The Joint Distribution Committee, Mr. Waldman says in his report, creates confidence in the minds of the struggling European Jewry masses that their determination to win out will be backed up by the Jews of America.

“The Joint Distribution Committee has taught the Jews of Eastern Europe the value of organized effort on their own part for the solution of their economic problems,” Mr. Waldman says in his report. “The development of cooperatives, in spite of many disheartening experiences, into national systems covering a number of East European countries, has raised the Jewish morale in those lands, and at the same time has added to their ability to resist the complete demoralization that otherwise would, in all likelihood, have resulted from their dreadful poverty. This is all the more noteworthy when it is taken into account that before the war there were comparatively few Jewish credit cooperatives anywhere in Europe, and that when the first broached, large numbers of Jews in Europe resisted the project, including many who are now beneficiaries of the system.
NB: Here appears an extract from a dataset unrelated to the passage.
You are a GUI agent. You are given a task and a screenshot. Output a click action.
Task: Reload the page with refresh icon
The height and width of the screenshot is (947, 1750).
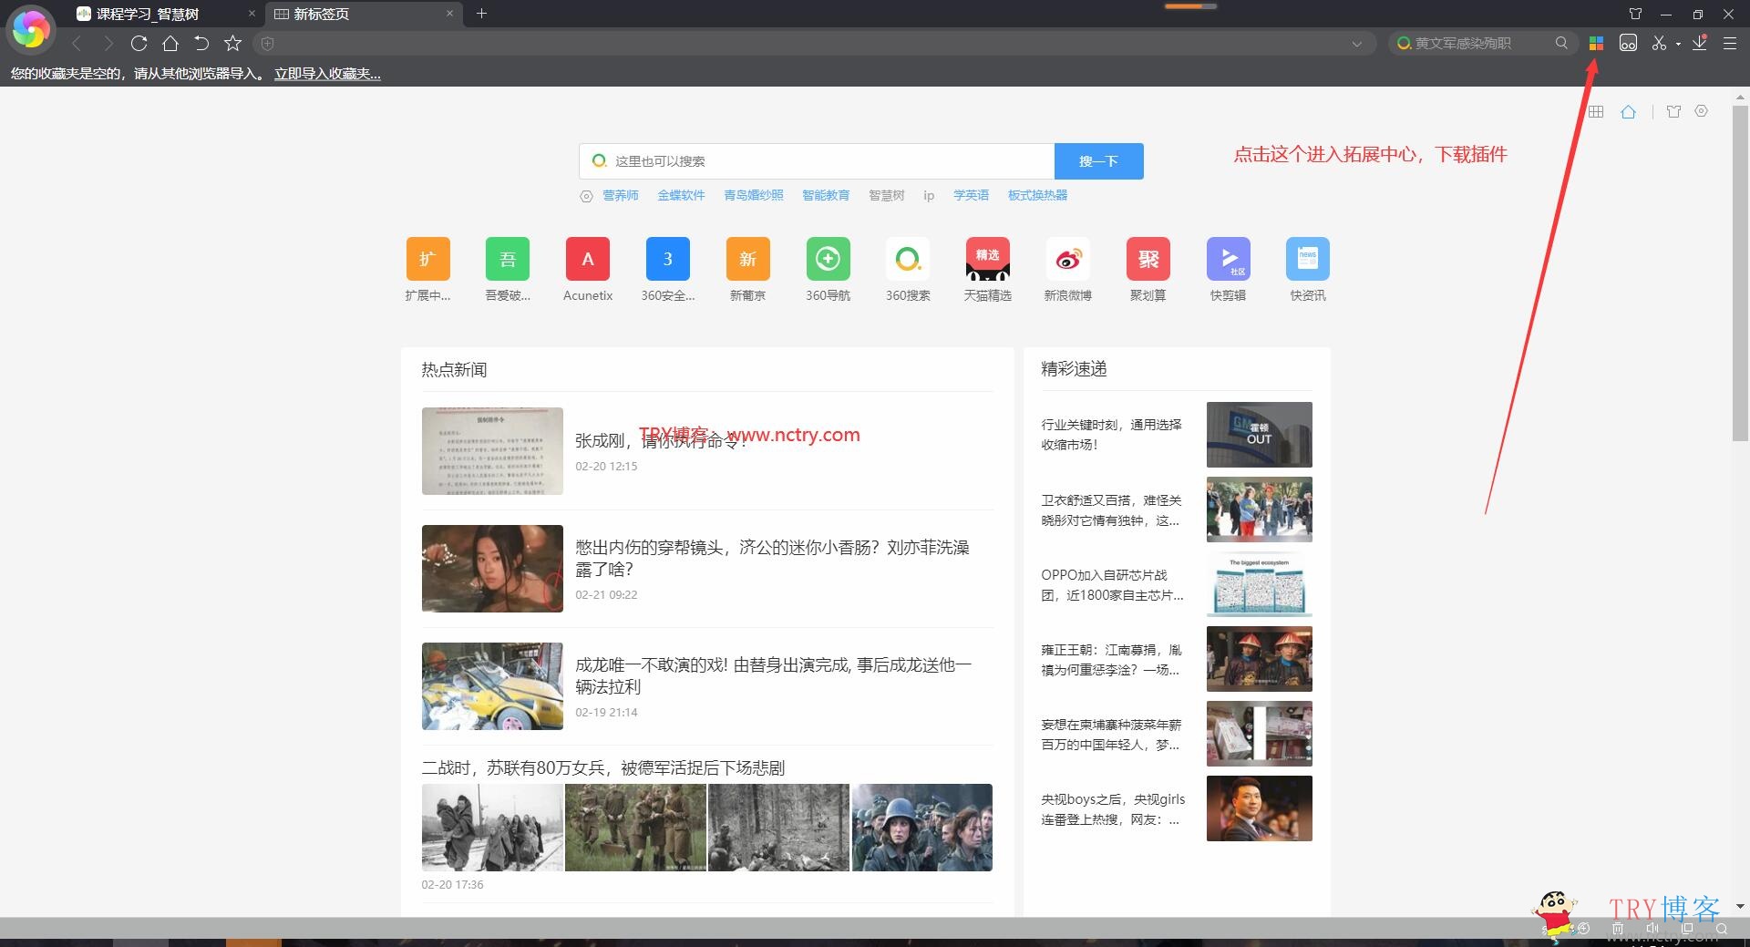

“There is another influence which the J. D. C. exerts on behalf of the Jews of

Eastern and Central Europe which is of the utmost importance,” Mr. Waldman said. “I should not like to call it political, because that would be to create a misconception, in some quarters, of what the J. D. C. is endeavoring to do. But, the very fact that there is such an organization as the Joint Distribution Committee, which, as the representative of the Jews of America, is vitally concerned with the situation of the Jews of Eastern Europe, has a very decided influence on the attitude of governments toward them. The strength of that influence is, naturally, measured by its expression in the form of actual financial support by the governments and municipalities of the Jewish institutions and organizations in those countries.”

From that standpoint, as well as from the economic standpoint, Mr. Waldman says, in his report to the chairmen of the Allied Jewish Campaign, the work of the Joint Distribution Committee must continue.